Broccoli Latte, Cara Enak Makan Sayur

Benci sayur, tapi tak mau kekurangan nutrisi? Mungkin Anda bisa mencoba broccoli latte.

Klikdokter.com, Jakarta Anda tidak salah dengar. Broccoli latte ini memang minuman campuran brokoli dan kopi. Bagi Anda yang tak suka sayur, mungkin dapat mencobanya sebagai salah satu cara untuk memenuhi asupan sayur.

Broccoli latte telah tersedia di Commonfolk Coffee, Australia, yang merupakan kafe pertama yang bereksperimen dengan minuman unik ini.

Dilansir New York Post, kafe tersebut menggunakan bubuk yang dikembangkan oleh ilmuwan-ilmuwan Australia dari Hort Innovation dan CSIRO. Mereka menyulap brokoli-brokoli jelek yang ditolak swalayan ke dalam bentuk bubuk.

Bukan sekadar bubuk biasa tentunya, melainkan dibuat dari 100% brokoli utuh. Ya, benar-benar seratus persen. Proses produksinya juga diperhitungkan sehingga dapat mempertahankan warna alami, rasa, dan komposisi nutrisi dari sayuran segar.

Selain kopi, John Llyod sebagai CEO Hort Innovation mengatakan bubuk tersebut dapat digunakan untuk smoothies, sup, dan bahan kue.
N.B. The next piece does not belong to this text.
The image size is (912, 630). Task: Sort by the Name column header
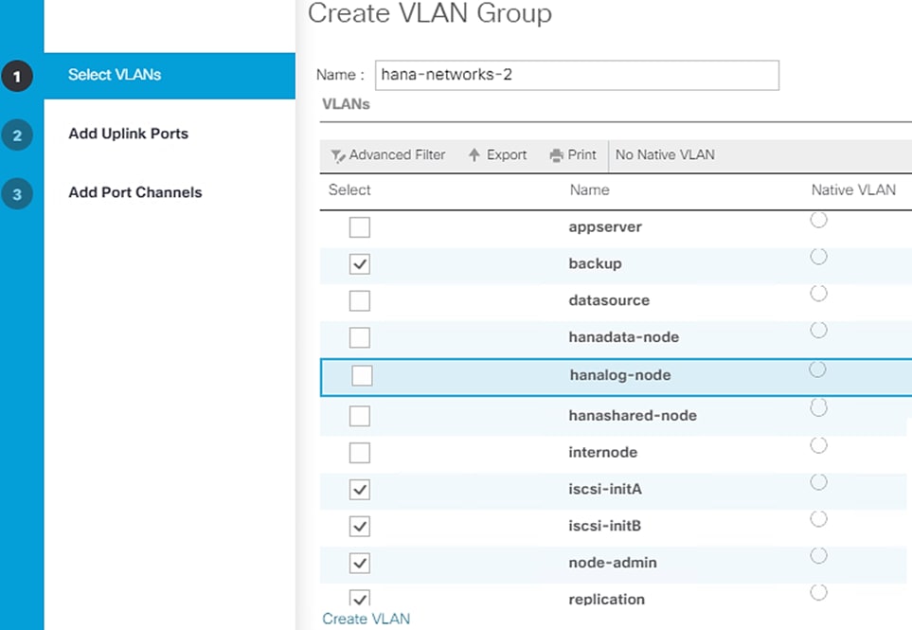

“Penelitian menunjukkan orang Australia rata-rata kurang asupan sayur dalam sehari, dan pilihan seperti bubuk brokoli dapat membantu mengatasi masalah ini,” lanjut Llyod.

Selain itu, dua sendok bubuk brokoli dikatakan setara dengan lima porsi sayuran. Ini jelas dapat memenuhi asupan harian sayur yang disarankan oleh para ahli kesehatan.

Manfaat Brokoli

Brokoli sering disebut sebagai superfood. Tak heran, sayuran ini sangat tinggi nutrisi seperti serat, vitamin C, vitamin K, besi dan potasium. Brokoli juga menyimpan lebih banyak protein dibanding sayur lainnya.

Anda dapat mengonsumsi brokoli dengan cara mentah maupun matang. Namun, peneliti baru-baru ini menunjukkan bahwa metode pengukusan dapat menyajikan manfaat yang lebih.

Di samping itu, banyak studi memperlihatkan bahwa konsumsi sayuran seperti brokoli dapat menurunkan risiko obesitas, diabetes, dan penyakit jantung.

Dikutip dari berbagai sumber, berikut kebaikan brokoli untuk jantung hingga tulang Anda:

  • Menjaga organ jantung

Studi dari Nutrition Research menemukan bahwa mengonsumsi brokoli kukus secara rutin dapat menurunkan jumlah total kolesterol dalam tubuh. Hal ini kemudian berpengaruh pada menyusutnya risiko penyakit kardiovaskular.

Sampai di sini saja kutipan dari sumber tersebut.